== Exercise requirements ==
Your task is to transcribe the entries below exactly, from their first line down to the line containing "Screen dimensions: 970x782", and to stop there.

--- START ---

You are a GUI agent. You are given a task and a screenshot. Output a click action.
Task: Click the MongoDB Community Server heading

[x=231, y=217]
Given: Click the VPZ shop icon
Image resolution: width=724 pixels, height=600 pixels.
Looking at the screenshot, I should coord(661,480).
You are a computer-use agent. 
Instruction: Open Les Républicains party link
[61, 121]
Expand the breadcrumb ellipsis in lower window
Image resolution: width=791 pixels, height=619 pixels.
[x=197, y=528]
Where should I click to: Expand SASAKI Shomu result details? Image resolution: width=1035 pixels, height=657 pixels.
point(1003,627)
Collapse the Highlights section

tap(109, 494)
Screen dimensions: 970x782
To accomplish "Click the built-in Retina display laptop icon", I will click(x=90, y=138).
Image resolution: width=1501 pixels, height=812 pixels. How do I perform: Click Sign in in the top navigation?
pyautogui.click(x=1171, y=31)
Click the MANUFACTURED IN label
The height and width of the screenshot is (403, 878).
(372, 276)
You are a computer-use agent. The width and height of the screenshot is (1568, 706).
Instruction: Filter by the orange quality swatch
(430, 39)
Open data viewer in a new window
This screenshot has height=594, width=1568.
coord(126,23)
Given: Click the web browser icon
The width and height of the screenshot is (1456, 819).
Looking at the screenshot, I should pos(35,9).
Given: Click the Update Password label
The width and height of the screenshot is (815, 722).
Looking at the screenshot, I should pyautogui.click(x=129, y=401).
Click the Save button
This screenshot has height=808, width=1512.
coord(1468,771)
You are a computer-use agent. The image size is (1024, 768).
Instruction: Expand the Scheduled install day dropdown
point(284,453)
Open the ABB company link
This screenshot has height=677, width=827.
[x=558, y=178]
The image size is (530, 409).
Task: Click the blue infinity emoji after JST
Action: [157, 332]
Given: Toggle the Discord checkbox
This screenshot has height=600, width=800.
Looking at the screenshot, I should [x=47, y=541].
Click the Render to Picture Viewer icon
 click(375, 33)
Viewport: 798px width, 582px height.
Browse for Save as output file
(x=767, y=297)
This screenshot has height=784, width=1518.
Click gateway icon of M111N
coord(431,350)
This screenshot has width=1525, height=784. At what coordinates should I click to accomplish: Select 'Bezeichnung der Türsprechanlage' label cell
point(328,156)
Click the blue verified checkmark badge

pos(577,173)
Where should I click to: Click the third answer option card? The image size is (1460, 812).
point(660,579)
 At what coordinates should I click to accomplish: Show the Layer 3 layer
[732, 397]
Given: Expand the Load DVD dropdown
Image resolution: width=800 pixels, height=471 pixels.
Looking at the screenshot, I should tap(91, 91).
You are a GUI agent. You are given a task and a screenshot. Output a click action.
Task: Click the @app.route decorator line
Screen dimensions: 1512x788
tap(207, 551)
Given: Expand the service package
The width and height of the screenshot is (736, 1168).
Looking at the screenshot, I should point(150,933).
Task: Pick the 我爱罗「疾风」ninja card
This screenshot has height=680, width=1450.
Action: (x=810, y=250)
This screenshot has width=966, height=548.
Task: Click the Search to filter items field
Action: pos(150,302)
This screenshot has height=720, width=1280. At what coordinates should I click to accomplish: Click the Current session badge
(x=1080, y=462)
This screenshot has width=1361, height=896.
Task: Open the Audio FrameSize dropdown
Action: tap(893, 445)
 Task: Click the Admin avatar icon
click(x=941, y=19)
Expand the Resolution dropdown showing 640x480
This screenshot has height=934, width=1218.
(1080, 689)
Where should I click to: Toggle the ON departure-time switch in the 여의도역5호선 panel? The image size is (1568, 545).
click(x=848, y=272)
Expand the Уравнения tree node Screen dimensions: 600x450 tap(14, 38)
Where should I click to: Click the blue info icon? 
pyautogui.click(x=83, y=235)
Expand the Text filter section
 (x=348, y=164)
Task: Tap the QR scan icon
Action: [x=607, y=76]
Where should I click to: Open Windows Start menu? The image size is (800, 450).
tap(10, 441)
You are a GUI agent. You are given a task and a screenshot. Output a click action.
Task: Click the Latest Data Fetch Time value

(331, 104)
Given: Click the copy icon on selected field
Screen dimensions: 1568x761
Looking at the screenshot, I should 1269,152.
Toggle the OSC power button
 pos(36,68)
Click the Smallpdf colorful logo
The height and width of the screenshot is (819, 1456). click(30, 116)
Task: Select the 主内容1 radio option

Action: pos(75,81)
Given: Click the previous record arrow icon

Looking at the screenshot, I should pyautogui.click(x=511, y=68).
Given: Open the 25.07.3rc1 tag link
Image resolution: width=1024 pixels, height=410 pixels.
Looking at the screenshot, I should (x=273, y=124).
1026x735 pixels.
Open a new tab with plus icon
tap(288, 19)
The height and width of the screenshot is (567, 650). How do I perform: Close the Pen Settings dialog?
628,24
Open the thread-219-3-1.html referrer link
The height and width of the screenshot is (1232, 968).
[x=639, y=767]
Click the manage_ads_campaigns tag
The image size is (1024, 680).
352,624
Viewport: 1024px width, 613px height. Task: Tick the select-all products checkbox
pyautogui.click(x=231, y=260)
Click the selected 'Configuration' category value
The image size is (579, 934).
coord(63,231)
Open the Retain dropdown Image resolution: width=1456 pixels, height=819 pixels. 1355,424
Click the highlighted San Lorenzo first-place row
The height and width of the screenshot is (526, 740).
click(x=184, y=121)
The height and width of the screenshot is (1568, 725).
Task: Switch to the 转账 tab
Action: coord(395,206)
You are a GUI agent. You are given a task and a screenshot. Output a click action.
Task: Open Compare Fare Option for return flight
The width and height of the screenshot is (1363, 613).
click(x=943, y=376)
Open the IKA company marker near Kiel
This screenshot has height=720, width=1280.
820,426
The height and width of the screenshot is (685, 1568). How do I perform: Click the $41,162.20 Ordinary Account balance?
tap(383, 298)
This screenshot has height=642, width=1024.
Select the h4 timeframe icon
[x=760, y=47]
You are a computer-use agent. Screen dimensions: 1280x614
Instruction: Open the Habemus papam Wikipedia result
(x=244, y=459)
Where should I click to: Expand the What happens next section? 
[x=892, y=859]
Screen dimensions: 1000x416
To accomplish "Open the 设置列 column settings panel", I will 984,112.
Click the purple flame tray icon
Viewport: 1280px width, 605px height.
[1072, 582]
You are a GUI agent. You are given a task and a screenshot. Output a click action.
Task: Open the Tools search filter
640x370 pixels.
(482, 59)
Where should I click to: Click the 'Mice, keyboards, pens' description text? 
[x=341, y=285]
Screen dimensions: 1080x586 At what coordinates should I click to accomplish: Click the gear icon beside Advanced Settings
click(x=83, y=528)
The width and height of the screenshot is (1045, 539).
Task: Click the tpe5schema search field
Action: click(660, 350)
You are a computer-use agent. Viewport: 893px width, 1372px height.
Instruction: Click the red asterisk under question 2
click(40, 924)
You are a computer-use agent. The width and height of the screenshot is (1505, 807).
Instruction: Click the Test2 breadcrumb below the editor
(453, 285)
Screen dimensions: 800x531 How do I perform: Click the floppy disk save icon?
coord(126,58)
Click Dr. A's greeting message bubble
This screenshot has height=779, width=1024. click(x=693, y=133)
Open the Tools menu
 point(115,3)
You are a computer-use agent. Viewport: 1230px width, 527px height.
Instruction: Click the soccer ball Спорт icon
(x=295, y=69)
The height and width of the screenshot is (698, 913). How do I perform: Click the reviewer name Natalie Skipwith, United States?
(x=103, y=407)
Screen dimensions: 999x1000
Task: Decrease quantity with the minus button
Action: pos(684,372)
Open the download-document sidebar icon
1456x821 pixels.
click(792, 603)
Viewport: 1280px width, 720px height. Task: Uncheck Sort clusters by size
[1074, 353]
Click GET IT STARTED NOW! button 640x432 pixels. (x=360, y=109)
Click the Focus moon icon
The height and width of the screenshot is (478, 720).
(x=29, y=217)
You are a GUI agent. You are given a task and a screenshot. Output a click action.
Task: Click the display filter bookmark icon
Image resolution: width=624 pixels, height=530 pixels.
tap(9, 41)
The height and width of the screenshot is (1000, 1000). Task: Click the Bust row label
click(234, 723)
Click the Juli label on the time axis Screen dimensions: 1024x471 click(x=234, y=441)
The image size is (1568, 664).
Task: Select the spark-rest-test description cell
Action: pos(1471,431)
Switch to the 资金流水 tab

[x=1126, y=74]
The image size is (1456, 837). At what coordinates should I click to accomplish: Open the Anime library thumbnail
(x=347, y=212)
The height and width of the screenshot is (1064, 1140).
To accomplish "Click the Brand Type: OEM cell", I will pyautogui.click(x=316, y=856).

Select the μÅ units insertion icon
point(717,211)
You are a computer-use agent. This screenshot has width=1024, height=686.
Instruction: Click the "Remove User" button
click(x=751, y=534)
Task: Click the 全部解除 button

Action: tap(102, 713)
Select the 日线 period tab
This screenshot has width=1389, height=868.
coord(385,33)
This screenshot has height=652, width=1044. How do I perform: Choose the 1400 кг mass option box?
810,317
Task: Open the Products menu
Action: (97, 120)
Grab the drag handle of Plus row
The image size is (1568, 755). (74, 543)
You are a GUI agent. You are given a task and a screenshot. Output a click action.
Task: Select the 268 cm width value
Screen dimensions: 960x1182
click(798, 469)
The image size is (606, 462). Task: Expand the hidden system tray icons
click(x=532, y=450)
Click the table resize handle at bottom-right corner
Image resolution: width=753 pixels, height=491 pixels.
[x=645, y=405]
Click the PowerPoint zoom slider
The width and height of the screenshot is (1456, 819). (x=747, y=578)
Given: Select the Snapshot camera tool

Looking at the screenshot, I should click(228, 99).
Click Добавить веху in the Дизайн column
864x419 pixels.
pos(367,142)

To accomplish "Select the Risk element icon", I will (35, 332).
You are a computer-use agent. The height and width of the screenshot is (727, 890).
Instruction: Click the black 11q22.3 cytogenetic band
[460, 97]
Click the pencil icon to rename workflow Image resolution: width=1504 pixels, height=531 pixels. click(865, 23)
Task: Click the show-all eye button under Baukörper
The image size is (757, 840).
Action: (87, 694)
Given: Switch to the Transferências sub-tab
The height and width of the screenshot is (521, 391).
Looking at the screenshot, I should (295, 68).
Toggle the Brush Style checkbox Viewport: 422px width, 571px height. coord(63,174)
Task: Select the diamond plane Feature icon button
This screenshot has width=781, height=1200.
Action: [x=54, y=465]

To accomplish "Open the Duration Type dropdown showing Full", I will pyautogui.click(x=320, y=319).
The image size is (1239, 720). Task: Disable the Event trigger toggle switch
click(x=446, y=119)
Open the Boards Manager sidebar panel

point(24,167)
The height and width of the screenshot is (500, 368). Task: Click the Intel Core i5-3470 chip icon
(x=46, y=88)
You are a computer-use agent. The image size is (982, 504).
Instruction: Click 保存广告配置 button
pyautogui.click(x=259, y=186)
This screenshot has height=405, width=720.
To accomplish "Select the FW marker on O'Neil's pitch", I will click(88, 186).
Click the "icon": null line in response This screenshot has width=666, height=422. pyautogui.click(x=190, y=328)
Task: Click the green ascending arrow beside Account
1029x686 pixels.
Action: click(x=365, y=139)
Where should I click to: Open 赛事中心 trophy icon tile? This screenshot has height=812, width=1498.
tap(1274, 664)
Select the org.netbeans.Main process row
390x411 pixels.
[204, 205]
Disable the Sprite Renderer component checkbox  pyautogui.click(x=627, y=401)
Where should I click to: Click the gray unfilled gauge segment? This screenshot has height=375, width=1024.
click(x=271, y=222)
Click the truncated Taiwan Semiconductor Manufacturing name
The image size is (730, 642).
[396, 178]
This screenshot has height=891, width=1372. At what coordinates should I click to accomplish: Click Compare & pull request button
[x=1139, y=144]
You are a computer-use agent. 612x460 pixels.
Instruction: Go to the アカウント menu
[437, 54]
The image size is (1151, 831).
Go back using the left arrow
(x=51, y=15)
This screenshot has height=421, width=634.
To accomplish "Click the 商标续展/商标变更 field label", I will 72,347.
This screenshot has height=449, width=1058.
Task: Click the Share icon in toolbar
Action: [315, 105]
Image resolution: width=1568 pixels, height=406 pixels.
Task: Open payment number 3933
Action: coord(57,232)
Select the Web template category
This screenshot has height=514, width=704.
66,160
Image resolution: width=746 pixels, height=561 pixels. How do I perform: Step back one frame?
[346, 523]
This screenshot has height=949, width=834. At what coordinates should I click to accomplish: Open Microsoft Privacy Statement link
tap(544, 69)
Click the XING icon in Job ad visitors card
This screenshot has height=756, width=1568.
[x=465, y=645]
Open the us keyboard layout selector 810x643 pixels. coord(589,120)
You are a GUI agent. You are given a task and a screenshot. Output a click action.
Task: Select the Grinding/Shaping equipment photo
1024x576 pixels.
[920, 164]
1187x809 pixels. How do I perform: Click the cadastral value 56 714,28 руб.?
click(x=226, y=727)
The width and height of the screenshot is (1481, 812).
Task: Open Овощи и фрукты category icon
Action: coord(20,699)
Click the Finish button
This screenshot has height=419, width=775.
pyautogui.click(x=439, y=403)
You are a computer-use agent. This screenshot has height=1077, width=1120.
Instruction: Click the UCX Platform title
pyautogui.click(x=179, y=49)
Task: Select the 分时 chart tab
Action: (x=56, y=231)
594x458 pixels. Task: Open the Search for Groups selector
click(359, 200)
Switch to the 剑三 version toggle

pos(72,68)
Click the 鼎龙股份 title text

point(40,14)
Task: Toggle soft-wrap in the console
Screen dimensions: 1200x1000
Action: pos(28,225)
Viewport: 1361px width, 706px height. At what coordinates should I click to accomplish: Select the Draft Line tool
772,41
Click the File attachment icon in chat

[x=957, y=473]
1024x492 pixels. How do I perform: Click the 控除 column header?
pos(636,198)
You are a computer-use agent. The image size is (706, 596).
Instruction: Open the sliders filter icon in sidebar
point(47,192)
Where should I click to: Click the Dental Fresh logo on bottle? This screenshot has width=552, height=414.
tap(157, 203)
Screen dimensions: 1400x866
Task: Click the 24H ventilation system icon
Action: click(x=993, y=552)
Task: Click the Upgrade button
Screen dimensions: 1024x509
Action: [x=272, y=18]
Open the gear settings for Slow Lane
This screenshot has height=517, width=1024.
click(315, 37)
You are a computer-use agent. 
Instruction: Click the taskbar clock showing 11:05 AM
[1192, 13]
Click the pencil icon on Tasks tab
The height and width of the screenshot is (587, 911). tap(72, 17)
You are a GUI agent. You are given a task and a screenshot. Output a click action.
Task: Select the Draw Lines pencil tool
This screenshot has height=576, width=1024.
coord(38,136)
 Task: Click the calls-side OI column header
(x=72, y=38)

--- END ---

== Reply to the exercise ==
You are a GUI agent. You are given a task and a screenshot. Output a click action.
Task: Click the MongoDB Community Server heading

[x=231, y=217]
Given: Click the VPZ shop icon
Image resolution: width=724 pixels, height=600 pixels.
Looking at the screenshot, I should coord(661,480).
You are a computer-use agent. 
Instruction: Open Les Républicains party link
[61, 121]
Expand the breadcrumb ellipsis in lower window
Image resolution: width=791 pixels, height=619 pixels.
[x=197, y=528]
Where should I click to: Expand SASAKI Shomu result details? Image resolution: width=1035 pixels, height=657 pixels.
point(1003,627)
Collapse the Highlights section

tap(109, 494)
Screen dimensions: 970x782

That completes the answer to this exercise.